La crise financière mondiale de 2007-2008, appelée aussi crise des subprimes, s’est matérialisée à la fois par une crise de liquidité et une crise de solvabilité au niveau du secteur bancaire et de certains États, par la chute des marchés boursiers et finalement par une récession mondiale. Cette crise sans précédent est née d’une distribution inconsidérée de prêts immobiliers à des ménages aux revenus modestes et incapables de faire face aux échéances des crédits à taux variables qu’ils leur avaient été accordés. En définitive, cette crise financière mondiale a été provoquée, entre autres, par un déficit d’éthique des banques américaines qui ont endetté des ménages au-delà de leur capacité.
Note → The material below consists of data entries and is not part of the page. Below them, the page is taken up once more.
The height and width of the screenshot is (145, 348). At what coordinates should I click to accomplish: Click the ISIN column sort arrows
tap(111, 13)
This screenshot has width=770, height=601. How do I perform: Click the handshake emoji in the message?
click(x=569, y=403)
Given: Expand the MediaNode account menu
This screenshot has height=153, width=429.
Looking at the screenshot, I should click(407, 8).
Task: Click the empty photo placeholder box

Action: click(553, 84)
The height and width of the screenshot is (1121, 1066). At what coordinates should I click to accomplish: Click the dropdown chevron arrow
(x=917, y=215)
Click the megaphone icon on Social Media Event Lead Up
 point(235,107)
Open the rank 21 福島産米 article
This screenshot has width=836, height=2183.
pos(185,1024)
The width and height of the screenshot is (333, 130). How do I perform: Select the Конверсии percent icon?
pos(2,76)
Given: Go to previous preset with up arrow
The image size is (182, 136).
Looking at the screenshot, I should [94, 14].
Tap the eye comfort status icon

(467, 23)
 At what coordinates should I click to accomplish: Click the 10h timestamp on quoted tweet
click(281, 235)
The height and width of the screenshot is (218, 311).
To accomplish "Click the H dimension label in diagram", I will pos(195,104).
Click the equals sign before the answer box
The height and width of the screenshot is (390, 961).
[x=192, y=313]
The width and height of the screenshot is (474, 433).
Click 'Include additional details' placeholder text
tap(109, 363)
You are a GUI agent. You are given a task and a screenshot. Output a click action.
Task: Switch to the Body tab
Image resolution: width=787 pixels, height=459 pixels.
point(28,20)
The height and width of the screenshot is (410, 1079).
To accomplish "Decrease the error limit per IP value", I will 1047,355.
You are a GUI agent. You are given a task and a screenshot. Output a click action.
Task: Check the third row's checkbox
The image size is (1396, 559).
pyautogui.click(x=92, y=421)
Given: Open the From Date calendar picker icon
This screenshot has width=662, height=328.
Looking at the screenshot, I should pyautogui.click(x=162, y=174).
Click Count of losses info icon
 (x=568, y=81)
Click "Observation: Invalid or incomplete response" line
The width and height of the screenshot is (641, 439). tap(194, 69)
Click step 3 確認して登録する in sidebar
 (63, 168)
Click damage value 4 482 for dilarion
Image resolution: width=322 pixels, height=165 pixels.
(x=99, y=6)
Le scandale du Libor, une manipulation des taux du Libor par d’importants groupes bancaires mondiaux, découverte en juillet 2012, a également entaché la réputation des banques impliquées et plus largement celle de toute la profession. Le Libor, taux d’intérêt de référence du marché monétaire interbancaire à Londres, est calculé en fonction des informations de taux que les banques se communiquent entre elles, sans aucun contrôle d’un organe indépendant. Certaines des banques concourant à sa détermination, parmi les plus importantes de la City (comme Barclays, UBS, Deutsche Bank, Citigroup, Royal Bank of Scotland, Lloyds Banking Group, JPMorgan Chase Bank of America, HSBC…), ont intentionnellement provoqué une distorsion de marché en leur faveur, en annonçant des taux inexacts.

Tous ces scandales touchant les entreprises et les banques, avec leur cortège de dommages financiers et moraux, ont amené les entreprises et leurs dirigeants à prendre la mesure de la place de l’éthique dans la conduite des organisations et dans leurs performances.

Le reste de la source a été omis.